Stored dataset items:
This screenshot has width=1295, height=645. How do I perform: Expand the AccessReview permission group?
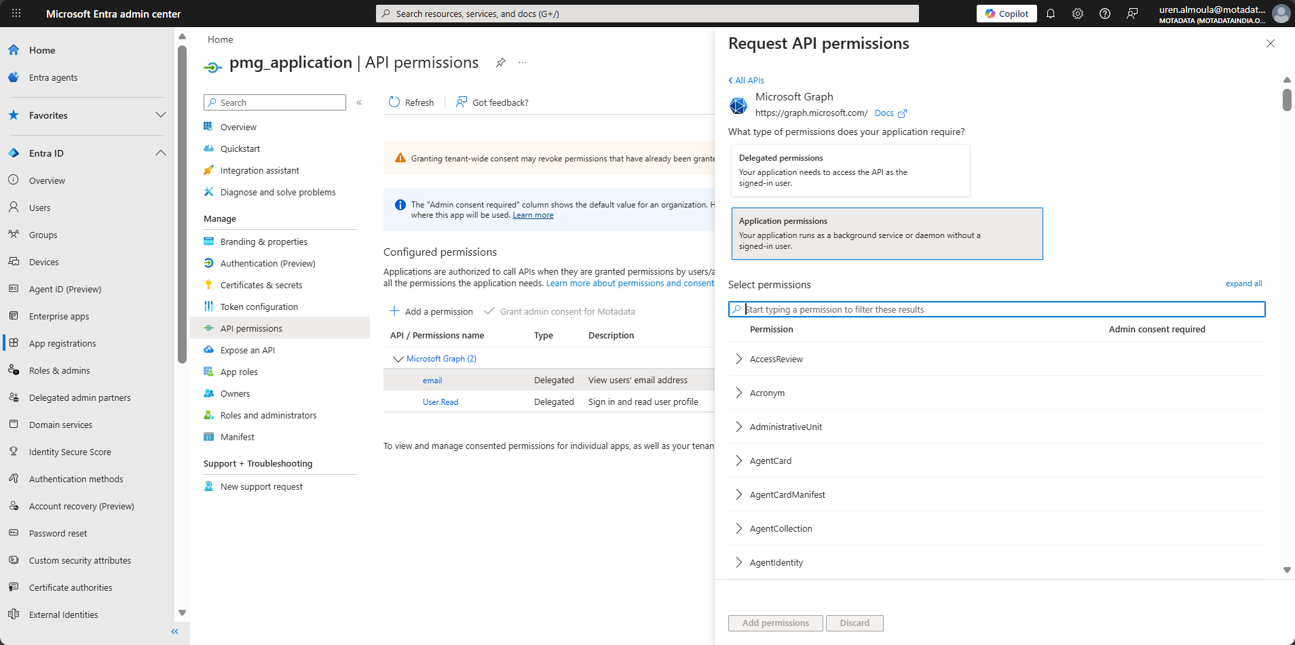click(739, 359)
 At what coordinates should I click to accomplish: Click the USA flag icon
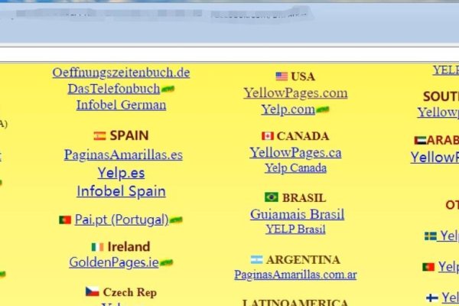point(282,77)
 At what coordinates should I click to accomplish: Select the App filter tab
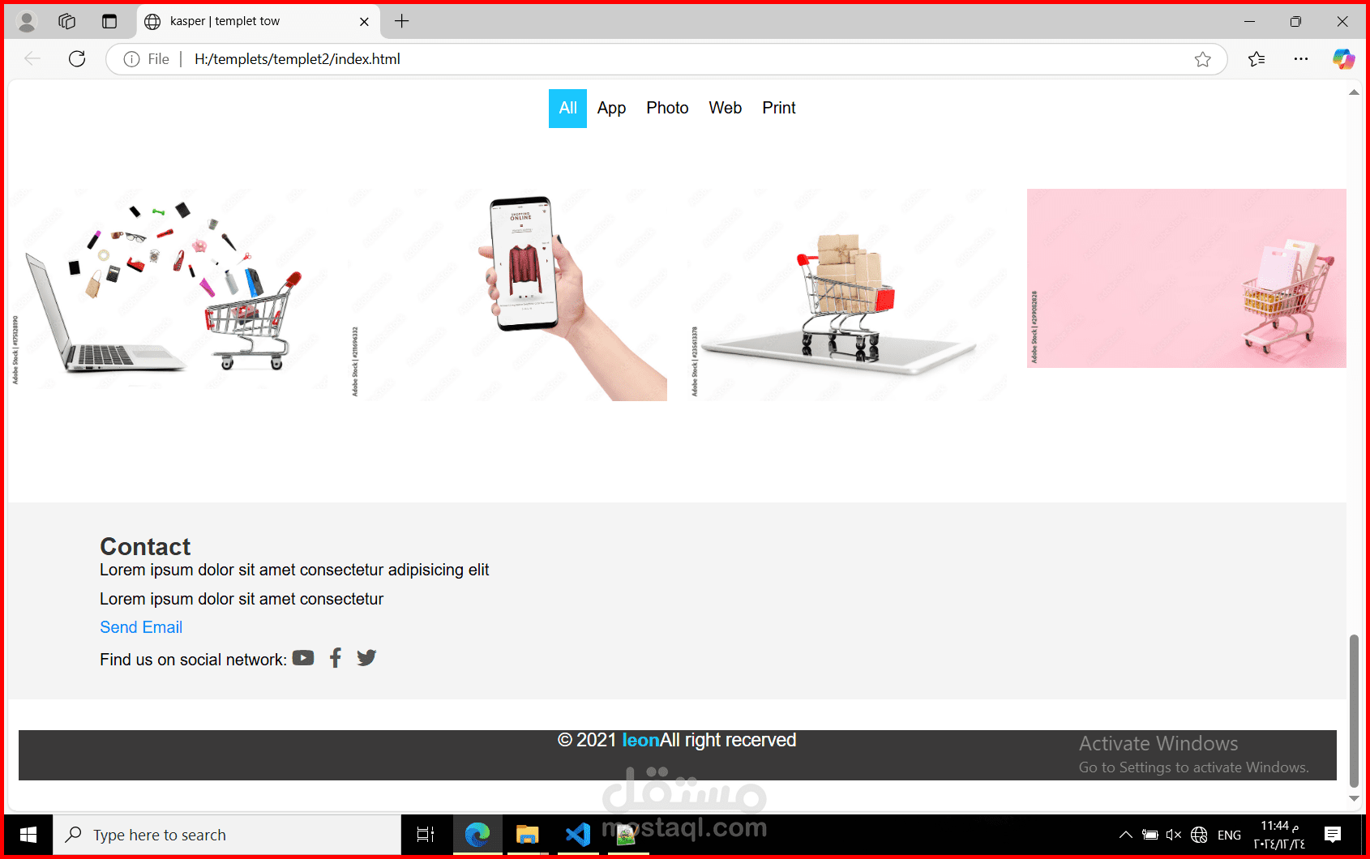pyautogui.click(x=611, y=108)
==
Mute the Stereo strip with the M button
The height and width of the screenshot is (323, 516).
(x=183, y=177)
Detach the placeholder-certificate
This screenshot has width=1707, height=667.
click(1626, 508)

*INSTRUCTIONS FOR THE TASK*: Reproduce the part of the lines above that opens with the line containing "This screenshot has width=1295, height=645." and closes with the line containing "pyautogui.click(x=611, y=108)", including both of those lines. Omit the pictures from your answer.

*ANSWER TO THE TASK*:
This screenshot has width=1295, height=645. How do I perform: Expand the AccessReview permission group?
click(739, 359)
 At what coordinates should I click to accomplish: Click the USA flag icon
point(282,77)
 At what coordinates should I click to accomplish: Select the App filter tab
pyautogui.click(x=611, y=108)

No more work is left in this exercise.